La Gazette de Nueva York predijo que probablemente no volvería a viajarse por aquella región, pero el Presidente Jefferson tuvo la visión de «una nación grande, libre e independiente sobre las márgenes del río Columbia».
La expedición de Lewis y Clark continúa siendo la más importante que han emprendido los Estados Unidos.
Lewis fué nombrado gobernador de Luisiana, y Clark, ascendido a brigadier y designado administrador de los indios de la región. Solitario, reconcentrado, no corrió con fortuna en su cargo político. En el otoño de 1809, yendo a Wáshington para responder a las críticas de que habían sido objeto sus métodos administrativos, se detuvo una noche en una posada, cerca de Nashville, en Tennessee. Poco después de media noche un tiro de pistola despertó a las gentes de la casa y el posadero encontró al explorador en el suelo con una herida en el costado. Murió al alborear. Jefferson, abrumado por el pesar, creyó siempre que Lewis se había suicidado. El pueblo de Tennessee mantuvo que lo habían asesinado. El misterio de su muerte no llegó a aclararse nunca.

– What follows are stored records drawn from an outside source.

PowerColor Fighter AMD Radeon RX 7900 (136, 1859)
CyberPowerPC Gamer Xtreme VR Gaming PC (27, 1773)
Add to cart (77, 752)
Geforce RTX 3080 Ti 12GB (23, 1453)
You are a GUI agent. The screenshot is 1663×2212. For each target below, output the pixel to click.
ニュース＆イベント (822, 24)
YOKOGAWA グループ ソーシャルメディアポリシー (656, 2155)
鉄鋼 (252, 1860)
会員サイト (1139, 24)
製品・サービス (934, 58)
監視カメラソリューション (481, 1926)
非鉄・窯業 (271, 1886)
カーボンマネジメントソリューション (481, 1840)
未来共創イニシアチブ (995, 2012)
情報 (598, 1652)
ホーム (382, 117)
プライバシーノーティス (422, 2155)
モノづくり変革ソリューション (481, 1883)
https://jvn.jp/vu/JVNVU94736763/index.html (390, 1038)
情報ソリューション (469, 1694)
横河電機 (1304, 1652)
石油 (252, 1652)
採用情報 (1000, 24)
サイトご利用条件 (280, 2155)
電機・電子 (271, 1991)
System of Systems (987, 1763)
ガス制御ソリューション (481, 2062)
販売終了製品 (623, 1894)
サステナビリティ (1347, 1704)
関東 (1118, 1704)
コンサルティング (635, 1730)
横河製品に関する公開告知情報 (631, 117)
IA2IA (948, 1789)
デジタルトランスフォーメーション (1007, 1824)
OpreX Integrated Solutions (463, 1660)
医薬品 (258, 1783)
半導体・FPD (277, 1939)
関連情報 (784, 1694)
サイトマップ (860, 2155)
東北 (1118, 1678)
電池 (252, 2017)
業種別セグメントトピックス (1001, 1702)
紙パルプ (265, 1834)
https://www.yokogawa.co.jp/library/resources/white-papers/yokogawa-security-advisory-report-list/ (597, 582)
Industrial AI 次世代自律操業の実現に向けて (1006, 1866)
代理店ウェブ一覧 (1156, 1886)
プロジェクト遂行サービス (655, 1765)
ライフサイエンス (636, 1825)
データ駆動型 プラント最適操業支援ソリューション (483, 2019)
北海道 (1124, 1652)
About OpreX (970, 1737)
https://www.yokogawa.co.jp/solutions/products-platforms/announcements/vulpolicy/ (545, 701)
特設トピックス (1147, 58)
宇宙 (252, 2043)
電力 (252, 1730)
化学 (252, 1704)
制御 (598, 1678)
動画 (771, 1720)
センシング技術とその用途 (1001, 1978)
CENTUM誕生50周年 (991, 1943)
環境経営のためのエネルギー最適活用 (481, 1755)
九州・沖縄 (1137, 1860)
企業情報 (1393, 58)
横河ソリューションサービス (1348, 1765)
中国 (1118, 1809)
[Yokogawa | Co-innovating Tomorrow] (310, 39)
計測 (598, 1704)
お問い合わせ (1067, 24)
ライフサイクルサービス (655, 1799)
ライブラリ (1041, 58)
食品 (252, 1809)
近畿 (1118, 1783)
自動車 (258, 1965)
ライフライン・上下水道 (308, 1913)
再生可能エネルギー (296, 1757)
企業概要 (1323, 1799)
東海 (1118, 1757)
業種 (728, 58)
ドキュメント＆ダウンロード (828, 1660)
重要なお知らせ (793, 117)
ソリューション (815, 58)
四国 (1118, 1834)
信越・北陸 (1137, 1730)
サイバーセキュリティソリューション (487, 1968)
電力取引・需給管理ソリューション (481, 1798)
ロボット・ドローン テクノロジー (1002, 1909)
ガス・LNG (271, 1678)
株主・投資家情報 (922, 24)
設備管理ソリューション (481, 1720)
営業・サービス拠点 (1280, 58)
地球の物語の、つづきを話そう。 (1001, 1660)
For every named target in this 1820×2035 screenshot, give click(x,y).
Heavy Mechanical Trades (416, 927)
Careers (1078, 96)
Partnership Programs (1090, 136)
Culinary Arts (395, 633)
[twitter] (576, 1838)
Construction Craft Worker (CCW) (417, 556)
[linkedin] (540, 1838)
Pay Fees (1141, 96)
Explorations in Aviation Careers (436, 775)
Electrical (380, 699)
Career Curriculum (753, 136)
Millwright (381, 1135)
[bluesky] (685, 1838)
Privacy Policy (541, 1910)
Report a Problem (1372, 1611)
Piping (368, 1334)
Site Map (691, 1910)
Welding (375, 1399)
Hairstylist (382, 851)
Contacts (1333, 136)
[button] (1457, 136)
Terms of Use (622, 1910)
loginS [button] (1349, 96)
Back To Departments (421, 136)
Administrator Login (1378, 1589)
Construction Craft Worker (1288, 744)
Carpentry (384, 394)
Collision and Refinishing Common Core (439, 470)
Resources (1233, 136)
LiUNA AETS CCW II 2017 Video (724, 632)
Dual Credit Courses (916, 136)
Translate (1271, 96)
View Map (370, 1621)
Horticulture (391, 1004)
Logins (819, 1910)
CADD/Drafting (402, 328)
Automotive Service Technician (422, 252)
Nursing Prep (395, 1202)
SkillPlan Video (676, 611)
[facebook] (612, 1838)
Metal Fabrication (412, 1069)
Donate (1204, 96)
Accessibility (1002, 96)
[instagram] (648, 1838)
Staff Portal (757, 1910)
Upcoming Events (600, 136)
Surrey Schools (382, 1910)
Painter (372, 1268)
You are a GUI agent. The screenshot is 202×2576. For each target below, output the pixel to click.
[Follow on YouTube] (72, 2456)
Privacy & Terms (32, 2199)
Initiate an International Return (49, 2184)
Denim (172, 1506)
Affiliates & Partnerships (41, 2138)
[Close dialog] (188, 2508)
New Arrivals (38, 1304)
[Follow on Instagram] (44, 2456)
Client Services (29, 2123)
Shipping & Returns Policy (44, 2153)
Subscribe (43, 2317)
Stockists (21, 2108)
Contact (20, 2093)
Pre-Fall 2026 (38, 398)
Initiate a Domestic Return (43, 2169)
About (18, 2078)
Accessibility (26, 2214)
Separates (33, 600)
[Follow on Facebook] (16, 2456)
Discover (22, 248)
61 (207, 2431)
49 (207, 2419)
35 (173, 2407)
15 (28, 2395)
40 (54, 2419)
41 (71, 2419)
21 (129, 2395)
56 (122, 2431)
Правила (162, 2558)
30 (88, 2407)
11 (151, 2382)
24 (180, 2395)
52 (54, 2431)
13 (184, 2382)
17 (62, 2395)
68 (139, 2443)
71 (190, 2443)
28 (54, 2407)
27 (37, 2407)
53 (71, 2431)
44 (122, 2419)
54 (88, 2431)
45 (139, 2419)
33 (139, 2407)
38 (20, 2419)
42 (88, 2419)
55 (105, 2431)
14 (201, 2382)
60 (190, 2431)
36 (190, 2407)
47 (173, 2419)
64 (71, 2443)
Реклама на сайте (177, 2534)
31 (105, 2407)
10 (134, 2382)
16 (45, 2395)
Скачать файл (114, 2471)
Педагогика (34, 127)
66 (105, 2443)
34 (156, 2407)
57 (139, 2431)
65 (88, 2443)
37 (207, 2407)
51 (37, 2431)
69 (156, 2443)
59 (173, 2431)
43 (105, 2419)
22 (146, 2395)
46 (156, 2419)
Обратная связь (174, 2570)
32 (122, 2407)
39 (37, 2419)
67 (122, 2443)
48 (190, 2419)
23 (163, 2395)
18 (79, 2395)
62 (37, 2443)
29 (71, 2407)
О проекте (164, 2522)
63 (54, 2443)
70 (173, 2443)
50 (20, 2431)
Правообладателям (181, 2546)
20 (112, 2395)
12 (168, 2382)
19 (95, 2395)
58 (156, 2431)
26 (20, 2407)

No lejos de donde murió  Lewis, se alza una columna de granito que tiene grabadas las palabras del Presidente cuando le envió al Oeste:
Su valor era infinito. 
Su firmeza y perseverancia sólo
se rendían a lo imposible.
Los árboles inclinan sus ramas sobre la tumba; en las noches tormentosas, el bramido del viento que los sacude recuerda el de las olas que se estrellan contra la distante costa del Pacífico.